Städtebauliche Kommission erarbeitet Vorgaben für den Linzer Süden

Bei der kommenden Sitzung der städtebaulichen Kommission am 24.2 und 25.2.2020 geht es diesmal nicht um ein größeres Bauvorhaben mit städtebaulicher Auswirkung, sondern um die Anforderungen für die mittel- bis langfristige Entwicklung von Pichling. „Der sehr dynamisch wachsende Stadtteil im Linzer Süden, in dem noch viele Baulandreserven im örtlichen Entwicklungskonzept (ÖEK) ausgewiesen sind, wird nun genauer unter die Lupe genommen“, berichtet Planungsreferent Vizebürgermeister Markus Hein: „Die Wohnbebauungen orientieren sich zwar am 2013 beschlossenen örtlichen Entwicklungskonzept, doch die sehr hohe Dynamik in diesem Stadtteil war damals noch nicht absehbar.“

Die städtebauliche Kommission wird sich kommende Woche mit einigen Fragestellungen beschäftigen – u.a. „Wie soll der Stadtteil Pichling in 20 Jahren aussehen?“ und Welche städtebaulichen Vorgaben oder Kooperationen braucht es, um dieses Ziel zu erreichen?“ Dazu soll ein langfristiges Zukunftsbild und entsprechende Zielbestimmungen erarbeitet werden.  „Schlussendlich geht es aber auch darum, welche Maßnahmen für diese Entwicklung vorzusehen sind. Wir brauchen genaue Vorstellungen der städtischen Leitlinien in den maßgeblichen Bereichen, insbesondere aber die notwendigen infrastrukturellen Rahmenbedingungen!“, erklärt Hein weiter.
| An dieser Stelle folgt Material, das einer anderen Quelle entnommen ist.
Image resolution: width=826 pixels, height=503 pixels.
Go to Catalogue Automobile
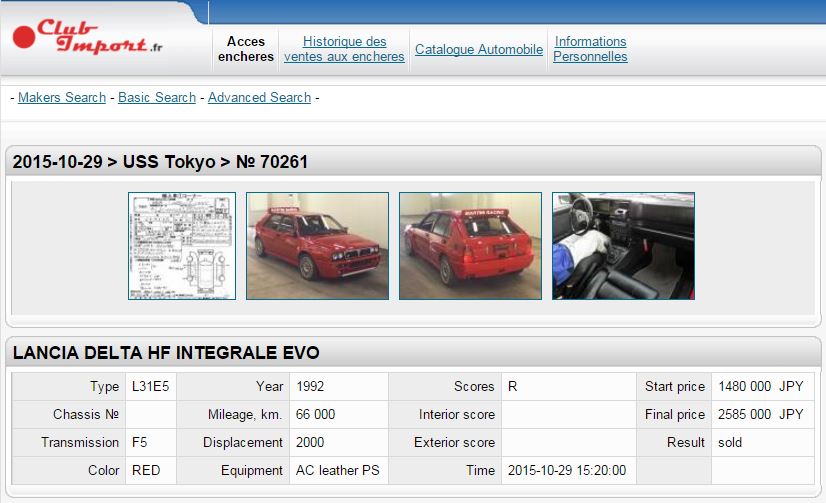pyautogui.click(x=479, y=49)
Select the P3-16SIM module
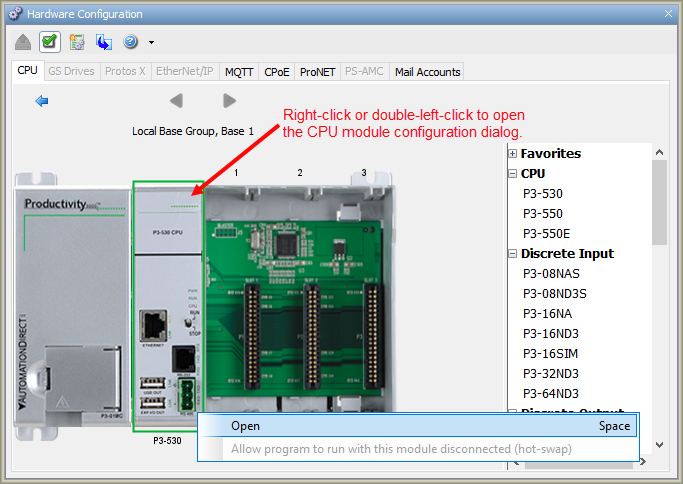 tap(550, 354)
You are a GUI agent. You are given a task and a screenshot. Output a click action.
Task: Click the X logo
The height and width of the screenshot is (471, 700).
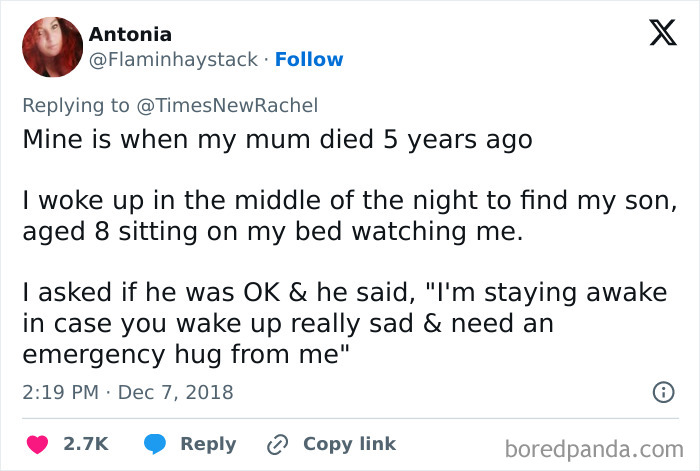[655, 35]
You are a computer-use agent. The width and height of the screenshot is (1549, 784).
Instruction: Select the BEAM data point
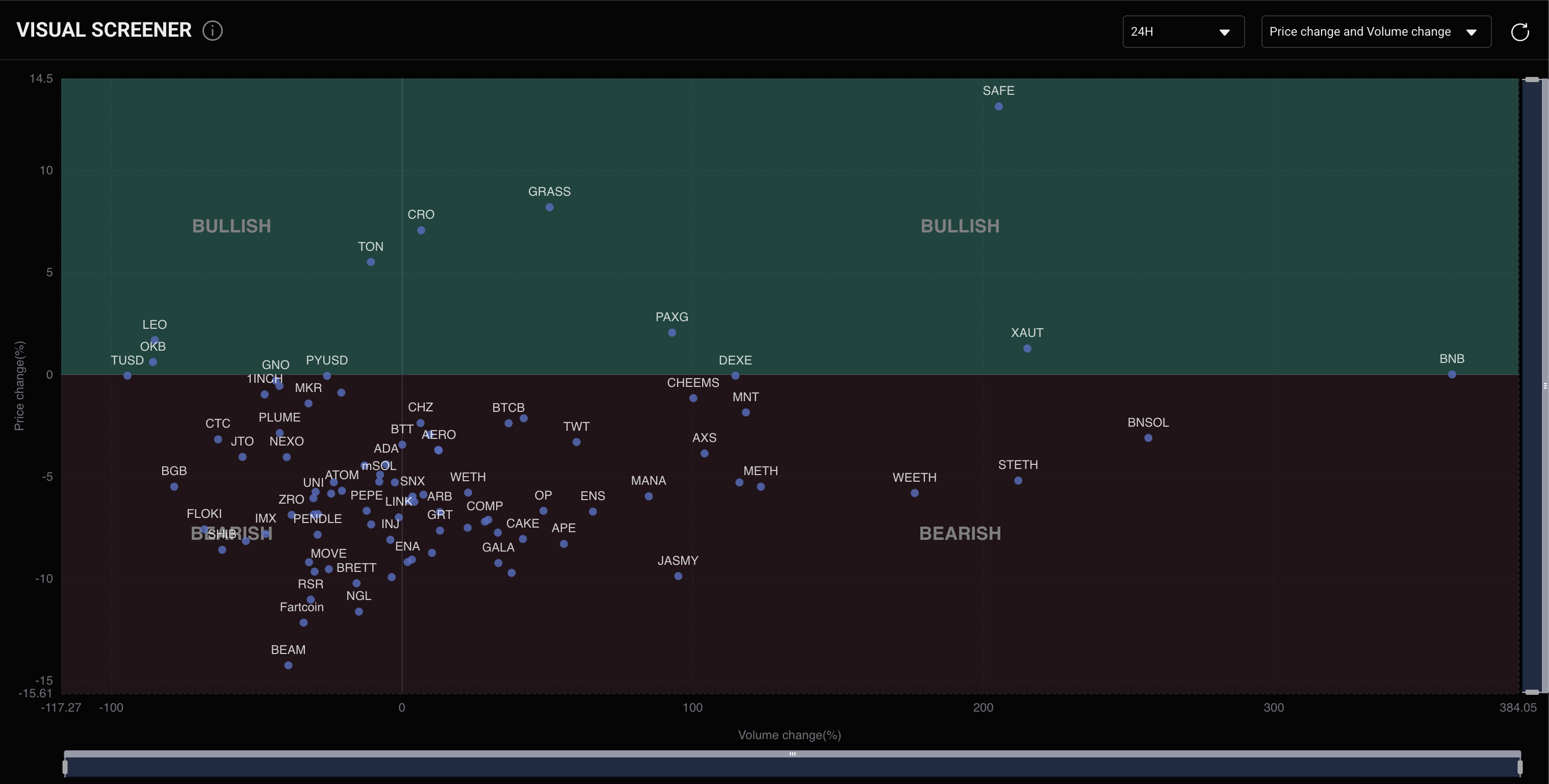coord(288,665)
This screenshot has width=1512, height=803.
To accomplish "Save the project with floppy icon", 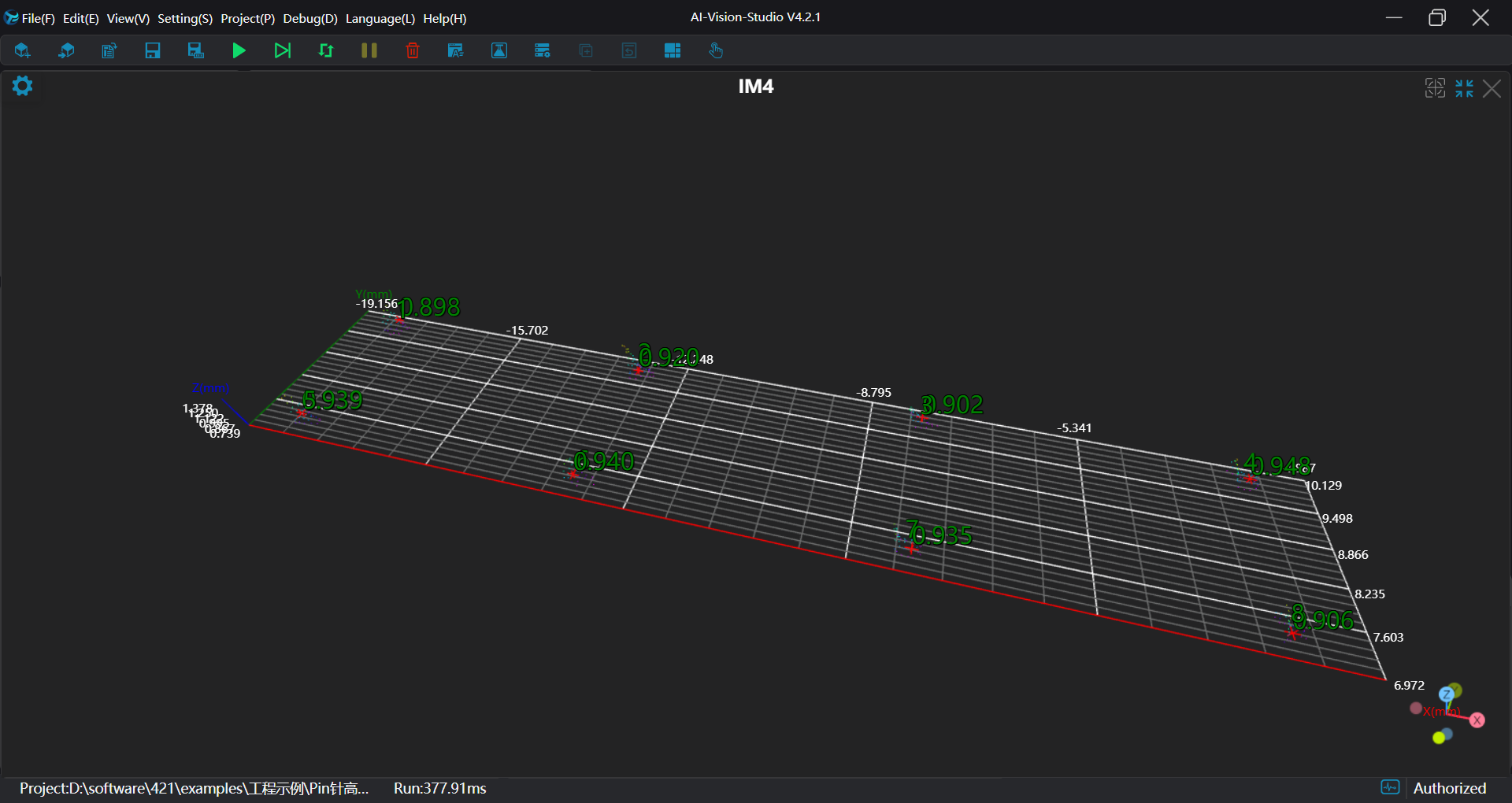I will coord(153,51).
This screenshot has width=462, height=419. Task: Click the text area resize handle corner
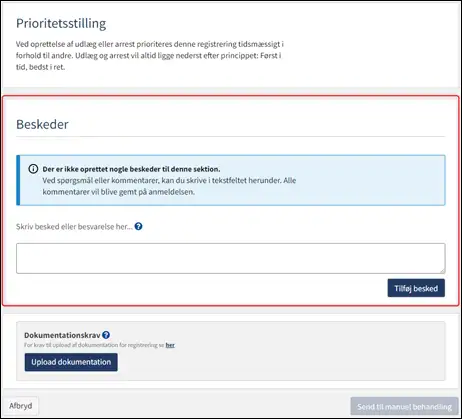[442, 271]
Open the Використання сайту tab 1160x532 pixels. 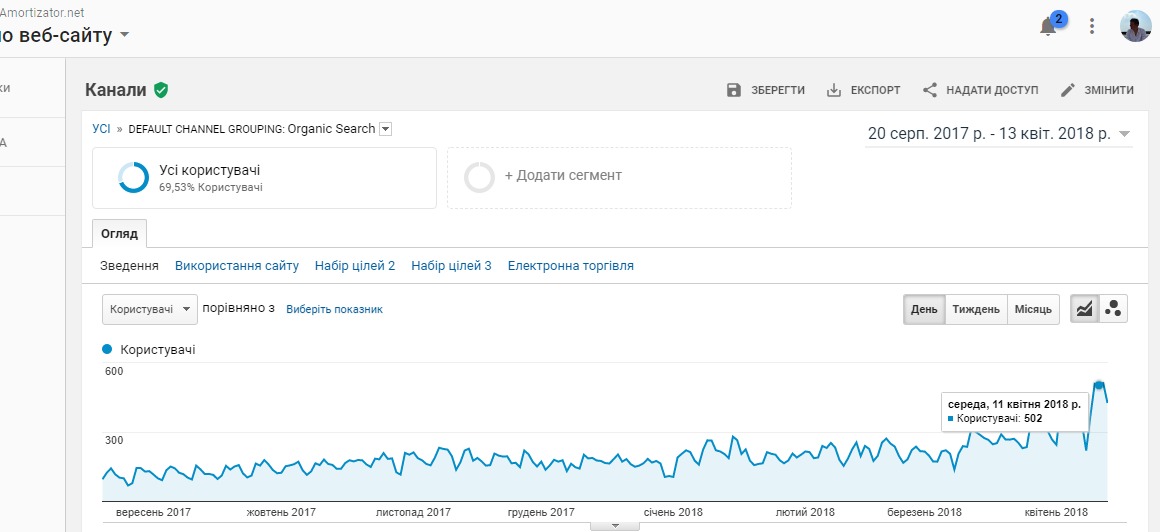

Die städtebauliche Kommission wurde durch Vizebürgermeister Markus Hein im letzten Jahr aus der Taufe gehoben, um städtische Vorgaben für Bauvorhaben, die größere städtebauliche Auswirkungen auf die Stadt haben, zu erarbeiten. „Mit diesem Instrument können wir nun endlich auch rasch auf dynamische Änderungen in der Stadt reagieren. Das ÖEK ist dafür viel zu starr. Es reicht nicht, wenn wir vorgesehene Baulandreserven des ÖEK aktivieren. Wir müssen im Entwicklungsprozess – wenn auch die rechtlichen Rahmenbedingungen eng sind – aktiver eingreifen. Den Bewohnern ist eine klare Zukunftsperspektive zu gegeben. Die Stadt darf Grundbesitzern und Bauträgern nicht alleine die Stadtentwicklung überlassen. Wir müssen strengere Vorgaben definieren!“, verspricht Hein abschließend.